__YOUR GOAL__: Using the data below, return all lines in which "agent" appears.

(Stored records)
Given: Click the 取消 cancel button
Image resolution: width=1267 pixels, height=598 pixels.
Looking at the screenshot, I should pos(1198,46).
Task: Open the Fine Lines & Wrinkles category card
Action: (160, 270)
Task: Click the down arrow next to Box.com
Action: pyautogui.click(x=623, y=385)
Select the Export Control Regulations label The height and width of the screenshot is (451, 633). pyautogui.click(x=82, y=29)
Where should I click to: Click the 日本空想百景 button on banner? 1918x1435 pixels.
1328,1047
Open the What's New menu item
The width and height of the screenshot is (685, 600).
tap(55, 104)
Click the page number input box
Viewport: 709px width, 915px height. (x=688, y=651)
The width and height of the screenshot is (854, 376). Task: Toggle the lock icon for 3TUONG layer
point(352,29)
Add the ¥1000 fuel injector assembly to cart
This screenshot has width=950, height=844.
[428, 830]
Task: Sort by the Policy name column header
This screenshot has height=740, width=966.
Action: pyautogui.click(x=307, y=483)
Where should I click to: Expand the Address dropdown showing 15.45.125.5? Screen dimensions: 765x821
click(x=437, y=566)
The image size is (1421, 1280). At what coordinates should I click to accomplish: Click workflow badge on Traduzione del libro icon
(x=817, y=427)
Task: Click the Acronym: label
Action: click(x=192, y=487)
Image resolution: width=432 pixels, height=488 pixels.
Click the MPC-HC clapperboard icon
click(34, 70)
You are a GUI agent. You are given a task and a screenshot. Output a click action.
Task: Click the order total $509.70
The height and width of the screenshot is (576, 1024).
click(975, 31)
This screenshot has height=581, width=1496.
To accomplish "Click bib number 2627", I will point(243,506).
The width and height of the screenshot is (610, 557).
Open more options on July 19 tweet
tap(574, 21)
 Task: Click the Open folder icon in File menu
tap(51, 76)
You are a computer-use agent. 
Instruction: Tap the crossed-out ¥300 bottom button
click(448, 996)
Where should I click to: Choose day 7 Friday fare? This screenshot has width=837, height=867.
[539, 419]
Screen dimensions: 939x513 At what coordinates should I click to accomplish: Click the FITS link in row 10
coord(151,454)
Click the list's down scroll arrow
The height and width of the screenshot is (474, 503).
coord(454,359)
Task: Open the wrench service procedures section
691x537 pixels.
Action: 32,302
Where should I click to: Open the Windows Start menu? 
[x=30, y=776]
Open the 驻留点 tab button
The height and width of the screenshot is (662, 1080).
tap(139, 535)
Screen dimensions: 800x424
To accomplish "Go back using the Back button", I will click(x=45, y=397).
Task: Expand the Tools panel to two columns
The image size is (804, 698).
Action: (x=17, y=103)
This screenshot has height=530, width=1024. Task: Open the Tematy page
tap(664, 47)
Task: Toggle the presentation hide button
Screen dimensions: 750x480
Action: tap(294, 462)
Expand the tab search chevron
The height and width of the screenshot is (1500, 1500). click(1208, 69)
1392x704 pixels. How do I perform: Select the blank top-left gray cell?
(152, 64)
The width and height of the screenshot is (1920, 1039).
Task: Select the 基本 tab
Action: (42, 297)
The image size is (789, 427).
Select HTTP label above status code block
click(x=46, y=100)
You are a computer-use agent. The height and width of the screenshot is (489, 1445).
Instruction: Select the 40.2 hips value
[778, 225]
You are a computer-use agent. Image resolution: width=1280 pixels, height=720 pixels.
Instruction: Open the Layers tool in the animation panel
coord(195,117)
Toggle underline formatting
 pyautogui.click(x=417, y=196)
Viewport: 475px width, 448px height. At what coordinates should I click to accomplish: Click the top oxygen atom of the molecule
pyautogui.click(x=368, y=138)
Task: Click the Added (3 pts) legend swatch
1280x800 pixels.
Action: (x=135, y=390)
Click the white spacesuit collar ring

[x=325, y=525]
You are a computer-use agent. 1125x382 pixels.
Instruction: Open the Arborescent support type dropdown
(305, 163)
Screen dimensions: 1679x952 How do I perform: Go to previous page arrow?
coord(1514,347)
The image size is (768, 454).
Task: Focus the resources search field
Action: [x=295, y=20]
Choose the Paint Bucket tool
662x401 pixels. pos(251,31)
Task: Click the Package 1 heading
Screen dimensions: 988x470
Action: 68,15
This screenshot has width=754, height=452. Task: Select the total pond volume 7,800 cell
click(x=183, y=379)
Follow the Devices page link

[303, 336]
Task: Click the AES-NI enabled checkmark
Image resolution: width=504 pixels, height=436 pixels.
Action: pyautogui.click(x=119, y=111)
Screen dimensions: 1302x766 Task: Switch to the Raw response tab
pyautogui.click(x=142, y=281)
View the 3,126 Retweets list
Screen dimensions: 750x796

__RESULT FOR THIS TASK__:
You are a GUI agent. You are given a task and a screenshot. Output a click action.
You are a computer-use agent. 
You are a computer-use agent. The height and width of the screenshot is (489, 1445).
You are a computer-use agent. Image resolution: width=1280 pixels, height=720 pixels.
You are a computer-use agent. 1125x382 pixels.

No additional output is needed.